Isi Kaidah atau Norma
a. Perintah, yang merupakan keharusan bagi
seseorang untuk berbuat sesuatu oleh karena akibat2nya dipandang baik.
b. Larangan, yang merupakan keharusan bagi
seseorang untuk tidak berbuat sesuatu oleh karena akibat-akibatnya dipandang
tidak baik.
Guna kaidah / norma : Memberi petunjuk kepada
manusia bagaimana seorang harus bertindak dalam masyarakat serta
perbuatan-perbuatan mana yang harus dijalankan dan perbuatan-perbuatan mana
pula yang harus dihindari.
Kaidah sosial dibedakan menjadi :
1. Kaidah yang mengatur kehidupan pribadi manusia
a. Kaidah kepercayaan/agama
Bertujuan
untuk mencapai suatu kehidupan yang beriman (Purnadi Purbacaraka 1974 : 4).

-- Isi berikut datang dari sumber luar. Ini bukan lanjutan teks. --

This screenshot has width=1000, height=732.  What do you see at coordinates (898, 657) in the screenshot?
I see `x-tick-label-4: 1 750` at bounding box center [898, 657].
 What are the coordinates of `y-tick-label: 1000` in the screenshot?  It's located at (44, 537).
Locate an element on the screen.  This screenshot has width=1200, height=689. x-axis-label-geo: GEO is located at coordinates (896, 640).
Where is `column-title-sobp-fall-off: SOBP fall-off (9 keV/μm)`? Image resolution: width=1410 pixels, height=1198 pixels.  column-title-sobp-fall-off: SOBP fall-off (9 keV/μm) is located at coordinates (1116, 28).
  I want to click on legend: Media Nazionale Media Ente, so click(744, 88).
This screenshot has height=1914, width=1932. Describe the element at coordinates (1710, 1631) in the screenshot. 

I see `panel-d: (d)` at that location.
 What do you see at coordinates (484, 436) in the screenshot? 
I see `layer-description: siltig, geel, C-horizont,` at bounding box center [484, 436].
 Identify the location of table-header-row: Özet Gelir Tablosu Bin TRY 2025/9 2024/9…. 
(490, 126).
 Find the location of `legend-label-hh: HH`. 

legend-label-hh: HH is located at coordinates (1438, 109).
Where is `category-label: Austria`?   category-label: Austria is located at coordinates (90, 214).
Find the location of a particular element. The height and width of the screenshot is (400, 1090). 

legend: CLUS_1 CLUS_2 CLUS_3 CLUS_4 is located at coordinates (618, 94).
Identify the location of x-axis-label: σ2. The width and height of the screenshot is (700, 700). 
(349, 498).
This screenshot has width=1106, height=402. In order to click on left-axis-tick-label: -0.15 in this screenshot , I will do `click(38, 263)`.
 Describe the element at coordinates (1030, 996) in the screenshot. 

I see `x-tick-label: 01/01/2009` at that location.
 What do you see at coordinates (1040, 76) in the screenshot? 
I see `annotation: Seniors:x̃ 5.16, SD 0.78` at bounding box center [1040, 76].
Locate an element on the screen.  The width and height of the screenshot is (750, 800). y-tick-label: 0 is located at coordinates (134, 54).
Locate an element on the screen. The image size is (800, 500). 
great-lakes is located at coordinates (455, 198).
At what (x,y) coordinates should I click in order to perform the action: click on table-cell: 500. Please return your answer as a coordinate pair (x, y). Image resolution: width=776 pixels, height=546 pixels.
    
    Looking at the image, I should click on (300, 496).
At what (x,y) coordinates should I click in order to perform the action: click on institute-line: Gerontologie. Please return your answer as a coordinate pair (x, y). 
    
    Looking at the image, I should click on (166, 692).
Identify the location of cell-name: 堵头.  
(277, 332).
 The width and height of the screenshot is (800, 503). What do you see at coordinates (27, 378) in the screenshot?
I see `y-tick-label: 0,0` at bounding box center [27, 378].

Kaidah ini ditujukan terhadap kewajiban manusia kepada Tuhan. Sumbernya adalah
ajaran-ajaran kepercayaan/agama yang oleh pengikut-pengikutnya dianggap sebagai
perintah Tuhan, Misalnya :
·
Dan janganlah
kamu mendekati zina, sesungguhnya zina adalah suatu perbuatan yang keji dan
suatu jalan yang buruk (Al Isra’ : 32).
·
Hormatilah orang
tuamu agar supaya engkau selamat (Kitab Injil Perjanjian Lama : Hukum yang ke
V).
b. Kaidah kesusilaan
Bertujuan
agar manusia hidup berakhlak atau mempunyai hati nurani. Merupakan peraturan
hidup yang dianggap sebagai suara hati nurani manusia (insan kamil). Sumber
kaidah ini adalah dari manusia sendiri, jadi bersifat otonom dan tidak
ditujukan kepada sikap lahir tetapi ditujukan kepada sikap batin manusia juga, Misalnya
:
·
Hendaklah engkau
berlaku jujur.
·
Hendaklah engkau
berbuat baik terhadap sesama manusia.
Dalam kaidah kesusilaan tedapat juga
peraturan-peraturan hidup seperti yang terdapat dalam norma agama misalnya :
·
Hormatilah
orangtuamu agar engkau selamat diakhirat
·
Jangan engkau
membunuh sesamamu
2. Kaidah yang mengatur kehidupan antara manusia
atau pribadi
a. Kaidah Kesopanan
Bertujuan
agar pergaulan hidup berlangsung dengan menyenangkan. Merupakan peraturan hidup
yang timbul dari pergaulan segolongan manusia, misalnya :
·
Orang muda harus
menghormati orang yang lebih tua.
·
Janganlah meludah
dilantai atau disembarang tempat.
·
Berilah tempat
terlebih dahulu kepada wanita di dalam kereta api, bis dll (terutama wanita
tua, hamil atau membawa bayi).
b. Kaidah Hukum
Bertujuan
untuk mencapai kedamaian dalam pergaulan hidup antar manusia. Merupakan
peraturan-peraturan yang timbul dari norma hukum, dibuat oleh penguasa negara.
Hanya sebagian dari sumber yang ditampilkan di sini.